#### [WORK INSTRUCTIONS]
Retype every line of the listing below without any alteration.

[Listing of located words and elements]

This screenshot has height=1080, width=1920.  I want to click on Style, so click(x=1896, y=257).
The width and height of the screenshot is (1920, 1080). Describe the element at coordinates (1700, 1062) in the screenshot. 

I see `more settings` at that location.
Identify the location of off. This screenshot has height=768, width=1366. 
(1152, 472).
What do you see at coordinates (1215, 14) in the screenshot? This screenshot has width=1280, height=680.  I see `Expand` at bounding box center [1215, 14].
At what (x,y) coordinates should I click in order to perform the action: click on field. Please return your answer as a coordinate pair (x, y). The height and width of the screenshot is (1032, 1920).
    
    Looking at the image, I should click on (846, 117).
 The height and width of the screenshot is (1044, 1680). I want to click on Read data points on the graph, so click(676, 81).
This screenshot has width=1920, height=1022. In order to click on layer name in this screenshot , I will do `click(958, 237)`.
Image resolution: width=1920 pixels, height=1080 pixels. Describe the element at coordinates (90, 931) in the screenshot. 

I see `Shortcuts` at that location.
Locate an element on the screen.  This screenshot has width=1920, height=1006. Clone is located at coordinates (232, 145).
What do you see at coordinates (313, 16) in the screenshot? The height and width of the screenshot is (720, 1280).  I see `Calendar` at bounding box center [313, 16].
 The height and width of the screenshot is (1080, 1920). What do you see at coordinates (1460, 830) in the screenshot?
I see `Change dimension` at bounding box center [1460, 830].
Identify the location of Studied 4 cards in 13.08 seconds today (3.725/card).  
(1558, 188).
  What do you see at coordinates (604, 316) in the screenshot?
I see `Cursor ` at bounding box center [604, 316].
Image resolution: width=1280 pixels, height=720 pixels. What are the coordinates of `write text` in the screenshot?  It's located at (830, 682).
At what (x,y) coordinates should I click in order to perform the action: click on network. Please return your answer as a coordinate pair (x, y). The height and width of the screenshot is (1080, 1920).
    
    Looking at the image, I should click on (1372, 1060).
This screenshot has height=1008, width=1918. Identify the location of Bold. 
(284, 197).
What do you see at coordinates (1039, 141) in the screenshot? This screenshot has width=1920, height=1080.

#### [ANSWER TO THIS TASK]
This screenshot has height=1080, width=1920.  I want to click on Style, so click(x=1896, y=257).
The width and height of the screenshot is (1920, 1080). Describe the element at coordinates (1700, 1062) in the screenshot. 

I see `more settings` at that location.
Identify the location of off. This screenshot has height=768, width=1366. 
(1152, 472).
What do you see at coordinates (1215, 14) in the screenshot? This screenshot has width=1280, height=680.  I see `Expand` at bounding box center [1215, 14].
At what (x,y) coordinates should I click in order to perform the action: click on field. Please return your answer as a coordinate pair (x, y). The height and width of the screenshot is (1032, 1920).
    
    Looking at the image, I should click on (846, 117).
 The height and width of the screenshot is (1044, 1680). I want to click on Read data points on the graph, so click(676, 81).
This screenshot has width=1920, height=1022. In order to click on layer name in this screenshot , I will do `click(958, 237)`.
Image resolution: width=1920 pixels, height=1080 pixels. Describe the element at coordinates (90, 931) in the screenshot. 

I see `Shortcuts` at that location.
Locate an element on the screen.  This screenshot has width=1920, height=1006. Clone is located at coordinates (232, 145).
What do you see at coordinates (313, 16) in the screenshot? The height and width of the screenshot is (720, 1280).  I see `Calendar` at bounding box center [313, 16].
 The height and width of the screenshot is (1080, 1920). What do you see at coordinates (1460, 830) in the screenshot?
I see `Change dimension` at bounding box center [1460, 830].
Identify the location of Studied 4 cards in 13.08 seconds today (3.725/card).  
(1558, 188).
  What do you see at coordinates (604, 316) in the screenshot?
I see `Cursor ` at bounding box center [604, 316].
Image resolution: width=1280 pixels, height=720 pixels. What are the coordinates of `write text` in the screenshot?  It's located at (830, 682).
At what (x,y) coordinates should I click in order to perform the action: click on network. Please return your answer as a coordinate pair (x, y). The height and width of the screenshot is (1080, 1920).
    
    Looking at the image, I should click on (1372, 1060).
This screenshot has height=1008, width=1918. Identify the location of Bold. 
(284, 197).
What do you see at coordinates (1039, 141) in the screenshot? This screenshot has width=1920, height=1080.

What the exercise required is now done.